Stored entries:
Start of Block
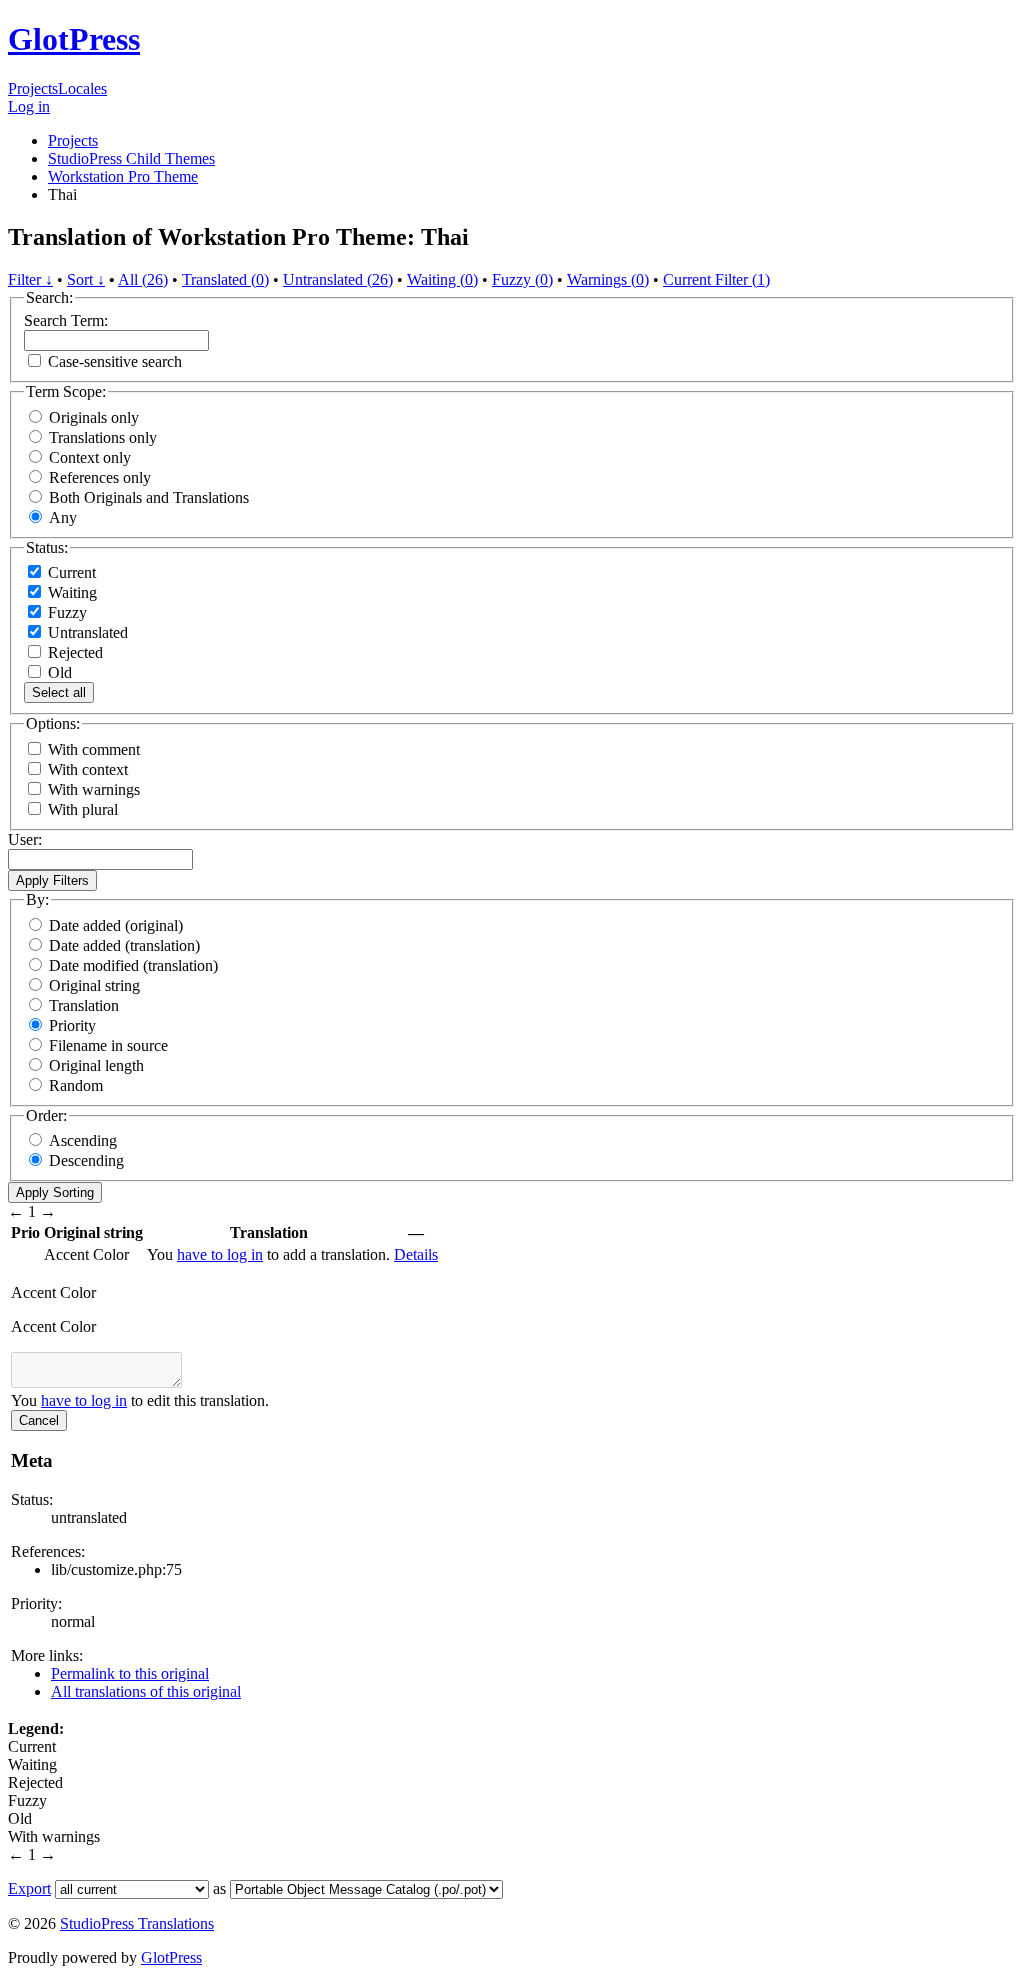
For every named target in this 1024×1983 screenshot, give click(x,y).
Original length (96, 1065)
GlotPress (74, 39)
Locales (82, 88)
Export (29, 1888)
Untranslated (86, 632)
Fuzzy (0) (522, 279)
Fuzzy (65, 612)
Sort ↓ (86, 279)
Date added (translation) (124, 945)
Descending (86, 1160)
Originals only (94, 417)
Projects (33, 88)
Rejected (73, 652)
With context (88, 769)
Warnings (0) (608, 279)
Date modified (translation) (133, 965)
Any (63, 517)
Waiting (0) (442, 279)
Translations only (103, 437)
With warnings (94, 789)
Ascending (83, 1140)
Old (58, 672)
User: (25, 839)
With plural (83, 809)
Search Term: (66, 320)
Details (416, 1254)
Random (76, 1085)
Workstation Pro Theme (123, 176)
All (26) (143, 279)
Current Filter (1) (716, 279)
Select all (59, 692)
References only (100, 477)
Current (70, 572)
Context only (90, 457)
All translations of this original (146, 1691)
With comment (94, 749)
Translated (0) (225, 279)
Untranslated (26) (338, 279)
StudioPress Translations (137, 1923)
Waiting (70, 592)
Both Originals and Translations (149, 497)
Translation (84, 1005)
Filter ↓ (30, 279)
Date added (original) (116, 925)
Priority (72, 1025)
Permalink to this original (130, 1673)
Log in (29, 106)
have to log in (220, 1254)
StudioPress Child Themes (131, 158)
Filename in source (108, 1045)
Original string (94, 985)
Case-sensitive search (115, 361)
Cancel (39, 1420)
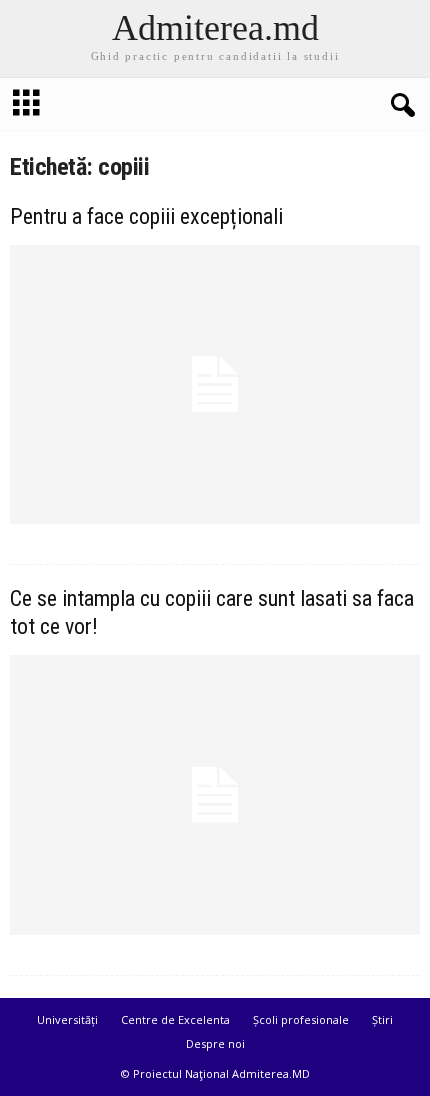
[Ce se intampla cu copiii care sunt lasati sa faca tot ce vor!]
End of Block
Start of Block
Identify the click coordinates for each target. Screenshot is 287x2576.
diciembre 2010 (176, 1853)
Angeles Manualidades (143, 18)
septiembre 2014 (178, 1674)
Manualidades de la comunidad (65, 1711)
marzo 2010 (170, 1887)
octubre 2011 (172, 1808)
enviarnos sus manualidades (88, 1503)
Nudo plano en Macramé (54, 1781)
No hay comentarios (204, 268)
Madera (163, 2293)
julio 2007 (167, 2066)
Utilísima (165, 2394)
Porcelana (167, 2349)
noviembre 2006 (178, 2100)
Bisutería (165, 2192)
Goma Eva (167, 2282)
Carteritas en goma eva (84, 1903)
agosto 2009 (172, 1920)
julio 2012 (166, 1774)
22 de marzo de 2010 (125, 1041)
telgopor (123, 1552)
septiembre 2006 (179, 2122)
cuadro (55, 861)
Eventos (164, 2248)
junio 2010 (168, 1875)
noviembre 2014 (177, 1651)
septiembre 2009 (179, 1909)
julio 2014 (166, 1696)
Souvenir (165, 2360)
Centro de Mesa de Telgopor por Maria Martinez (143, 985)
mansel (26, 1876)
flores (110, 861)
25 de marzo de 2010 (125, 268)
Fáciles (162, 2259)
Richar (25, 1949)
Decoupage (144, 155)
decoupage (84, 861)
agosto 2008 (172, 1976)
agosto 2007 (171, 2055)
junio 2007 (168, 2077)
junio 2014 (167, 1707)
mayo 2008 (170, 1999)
End of Block
### Directions
Return, with no change at all, every line in the entries above from the line containing "Carteritas en goma eva (84, 1903)" through the line containing "junio 2007 (168, 2077)".

### Finished task
Carteritas en goma eva (84, 1903)
agosto 2009 (172, 1920)
julio 2012 (166, 1774)
22 de marzo de 2010 (125, 1041)
telgopor (123, 1552)
septiembre 2006 (179, 2122)
cuadro (55, 861)
Eventos (164, 2248)
junio 2010 (168, 1875)
noviembre 2014 (177, 1651)
septiembre 2009 (179, 1909)
julio 2014 (166, 1696)
Souvenir (165, 2360)
Centro de Mesa de Telgopor por Maria Martinez (143, 985)
mansel (26, 1876)
flores (110, 861)
25 de marzo de 2010 (125, 268)
Fáciles (162, 2259)
Richar (25, 1949)
Decoupage (144, 155)
decoupage (84, 861)
agosto 2008 (172, 1976)
agosto 2007 (171, 2055)
junio 2007 (168, 2077)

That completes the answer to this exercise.